━━━━━ Trecho fornecido ━━━━━

Alguns estudos bem projetados investigaram a confiabilidade dos achados da USG em comparação com a histopatologia. 7,10,12-14 Três estudos usaram uma fórmula baseada na análise das características da USG para prever a malignidade. 7,15,16 No entanto, nenhum deles incluiu características clínicas. Park et al. propuseram um modelo preditivo baseado em uma fórmula logit, estratificaram cada lesão em diferentes categorias de abordagem, permitiram que ele seja usado em futuras análises de decisão.16 Um modelo semelhante ao usado por Park et al. foi aplicado a uma amostra de casos tratados cirurgicamente no nosso serviço de atendimento, desenvolveu-se uma ferramenta de apoio à decisão estatística, baseada no sexo, na idade e nas características da USG. A análise interna de acordo com a citologia pré-operatória também foi feita.
Todos os pacientes submetidos à tireoidectomia entre janeiro de 2009 e dezembro de 2013, cuja USG e biópsia com PAAF guiada por USG foram feitas na nossa instituição, foram avaliados retrospectivamente. A aprovação do conselho institucional foi registrada sob o número 3593/11.

━━━━━

Tarefa proposta A: No trecho sobre o modelo preditivo de malignidade, em que se baseou a ferramenta estatística de apoio à decisão?
Tarefa proposta B: Dê continuidade ao trecho sobre o modelo preditivo de malignidade, começando logo após a última frase apresentada.

━━━━━ Material fornecido ━━━━━

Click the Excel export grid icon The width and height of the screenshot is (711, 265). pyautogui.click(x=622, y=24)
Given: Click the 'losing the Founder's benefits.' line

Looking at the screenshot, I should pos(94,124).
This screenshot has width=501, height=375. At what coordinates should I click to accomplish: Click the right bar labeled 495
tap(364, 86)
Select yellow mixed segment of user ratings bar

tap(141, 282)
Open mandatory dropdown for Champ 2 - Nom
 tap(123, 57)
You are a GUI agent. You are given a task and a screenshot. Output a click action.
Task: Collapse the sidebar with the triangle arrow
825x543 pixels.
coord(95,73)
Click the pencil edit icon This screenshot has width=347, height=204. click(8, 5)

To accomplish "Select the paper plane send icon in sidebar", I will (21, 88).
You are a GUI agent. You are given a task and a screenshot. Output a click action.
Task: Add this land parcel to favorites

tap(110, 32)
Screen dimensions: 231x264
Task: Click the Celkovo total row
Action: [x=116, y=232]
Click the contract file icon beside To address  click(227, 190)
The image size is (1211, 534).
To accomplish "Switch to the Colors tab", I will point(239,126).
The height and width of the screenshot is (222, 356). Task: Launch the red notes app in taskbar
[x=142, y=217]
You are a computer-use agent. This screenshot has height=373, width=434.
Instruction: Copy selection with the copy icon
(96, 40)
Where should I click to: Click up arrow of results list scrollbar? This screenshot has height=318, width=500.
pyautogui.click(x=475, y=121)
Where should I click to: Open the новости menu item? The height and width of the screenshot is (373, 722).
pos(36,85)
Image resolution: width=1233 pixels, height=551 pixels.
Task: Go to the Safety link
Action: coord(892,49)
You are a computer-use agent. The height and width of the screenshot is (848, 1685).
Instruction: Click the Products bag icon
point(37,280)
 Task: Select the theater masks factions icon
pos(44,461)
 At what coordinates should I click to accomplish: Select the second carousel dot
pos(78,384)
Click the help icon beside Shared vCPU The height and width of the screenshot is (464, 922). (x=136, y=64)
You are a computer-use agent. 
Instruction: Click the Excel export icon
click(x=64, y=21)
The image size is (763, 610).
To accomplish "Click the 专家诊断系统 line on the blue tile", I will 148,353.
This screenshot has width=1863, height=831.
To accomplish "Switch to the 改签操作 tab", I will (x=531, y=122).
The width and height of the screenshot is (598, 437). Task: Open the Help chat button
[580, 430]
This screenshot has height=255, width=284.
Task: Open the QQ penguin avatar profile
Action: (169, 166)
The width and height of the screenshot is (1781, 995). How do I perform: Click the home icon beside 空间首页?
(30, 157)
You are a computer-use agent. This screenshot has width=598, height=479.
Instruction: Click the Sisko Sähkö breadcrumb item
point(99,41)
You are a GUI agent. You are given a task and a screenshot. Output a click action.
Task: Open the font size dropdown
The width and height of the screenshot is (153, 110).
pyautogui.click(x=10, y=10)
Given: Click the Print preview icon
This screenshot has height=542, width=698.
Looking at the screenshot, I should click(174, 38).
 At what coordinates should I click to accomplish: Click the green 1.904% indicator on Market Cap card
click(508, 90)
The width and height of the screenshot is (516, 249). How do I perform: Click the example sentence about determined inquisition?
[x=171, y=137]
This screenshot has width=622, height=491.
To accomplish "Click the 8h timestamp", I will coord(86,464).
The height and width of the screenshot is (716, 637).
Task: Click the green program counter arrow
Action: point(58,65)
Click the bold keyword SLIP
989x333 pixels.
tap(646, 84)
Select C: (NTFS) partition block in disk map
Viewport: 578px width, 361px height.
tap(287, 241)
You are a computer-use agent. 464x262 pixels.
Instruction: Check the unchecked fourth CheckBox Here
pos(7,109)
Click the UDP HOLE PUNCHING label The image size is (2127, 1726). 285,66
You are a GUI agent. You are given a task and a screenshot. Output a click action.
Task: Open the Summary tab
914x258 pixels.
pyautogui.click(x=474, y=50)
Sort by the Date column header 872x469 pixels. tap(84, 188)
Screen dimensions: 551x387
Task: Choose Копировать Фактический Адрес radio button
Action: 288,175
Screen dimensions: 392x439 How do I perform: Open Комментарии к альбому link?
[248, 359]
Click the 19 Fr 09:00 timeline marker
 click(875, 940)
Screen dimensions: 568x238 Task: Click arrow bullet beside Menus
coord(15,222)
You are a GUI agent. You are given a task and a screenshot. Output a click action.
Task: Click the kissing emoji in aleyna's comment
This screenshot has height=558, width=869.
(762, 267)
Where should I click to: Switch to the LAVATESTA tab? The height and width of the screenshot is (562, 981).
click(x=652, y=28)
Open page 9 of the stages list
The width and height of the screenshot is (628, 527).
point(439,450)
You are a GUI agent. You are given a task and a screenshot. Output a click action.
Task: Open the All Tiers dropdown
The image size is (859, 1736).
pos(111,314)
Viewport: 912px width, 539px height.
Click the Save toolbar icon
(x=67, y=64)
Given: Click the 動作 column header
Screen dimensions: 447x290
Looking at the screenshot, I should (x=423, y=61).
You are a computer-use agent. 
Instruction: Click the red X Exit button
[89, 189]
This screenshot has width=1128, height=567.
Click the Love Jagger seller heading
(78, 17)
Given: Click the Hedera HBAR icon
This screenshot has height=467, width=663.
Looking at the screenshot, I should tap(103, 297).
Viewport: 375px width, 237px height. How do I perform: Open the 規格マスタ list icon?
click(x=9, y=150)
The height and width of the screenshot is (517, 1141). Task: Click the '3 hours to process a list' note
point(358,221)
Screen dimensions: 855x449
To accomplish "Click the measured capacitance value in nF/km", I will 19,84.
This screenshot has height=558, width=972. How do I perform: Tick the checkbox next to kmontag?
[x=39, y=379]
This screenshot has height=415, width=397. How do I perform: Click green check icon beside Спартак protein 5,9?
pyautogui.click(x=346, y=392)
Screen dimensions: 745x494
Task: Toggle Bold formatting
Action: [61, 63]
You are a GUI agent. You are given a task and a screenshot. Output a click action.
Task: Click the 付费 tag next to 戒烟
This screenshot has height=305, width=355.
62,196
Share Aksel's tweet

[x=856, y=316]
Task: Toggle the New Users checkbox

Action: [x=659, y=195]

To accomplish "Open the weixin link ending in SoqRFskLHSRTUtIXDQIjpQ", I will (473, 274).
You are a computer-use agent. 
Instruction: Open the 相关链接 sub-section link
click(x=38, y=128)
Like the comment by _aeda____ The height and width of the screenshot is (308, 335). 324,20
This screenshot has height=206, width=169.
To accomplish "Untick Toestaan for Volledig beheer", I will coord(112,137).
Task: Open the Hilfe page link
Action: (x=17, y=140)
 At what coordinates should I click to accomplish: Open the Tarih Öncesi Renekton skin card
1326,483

━━━━━

Resposta do exercício A: No sexo, na idade e nas características da USG.

Resposta do exercício B:
Durante o período estudado, foram incluídos 192 pacientes, corresponderam a 261 nódulos. Cada nódulo foi analisado como um caso individual. O exame histopatológico foi feito pelo mesmo profissional (MBB) em 238 casos (91,1%). Em 86 casos (32,9%), a cirurgia foi devido à presença de bócio com sintomas compressivos ou indicações relativas (como nódulos grandes em pacientes mais jovens); em 67 casos (25,6%), devido a nódulos com citologia indeterminada; em 47 casos (18,0%), devido a nódulos sólidos com citologia repetida não diagnóstica; e em 61 casos (23,3%), devido a nódulos citologicamente (45-17,2%) ou clinicamente suspeitos de malignidade (16-6,1%).
Os exames de USG em modo bidimensional e Color Doppler foram feitos com o equipamento Toshiba Xario (SSA 660A), com um transdutor linear de alta resolução (7,5-14 MHz). A PAAF guiada por USG foi feita com uma agulha de calibre 24. Quando na presença de bócio multinodular, foram coletadas amostras dos nódulos com maior índice de suspeita na ultrassonografia. Em nódulos parcialmente císticos, a agulha foi direcionada para a porção sólida. Como a estrutura deste estudo foi modelada em 2008, escolheu-se o uso da antiga classificação de Bethesda. Os diagnósticos citológicos foram classificados em: I) Não diagnóstico; II) Benigno; III) Indeterminado; IV) Suspeita de malignidade; e V) Maligno. Nos casos com mais de dois resultados citológicos em um paciente, o resultado mais provável de ser maligno foi considerado. Após o estudo histopatológico, os nódulos ressecados foram classificados como: I) Maligno (carcinoma papilar, carcinoma folicular, carcinoma anaplásico, carcinoma mal diferenciado e medular); ou II) benigno (hiperplasia nodular, bócio coloidal, tireoidite linfocítica nodular ou de Hashimoto e adenoma folicular).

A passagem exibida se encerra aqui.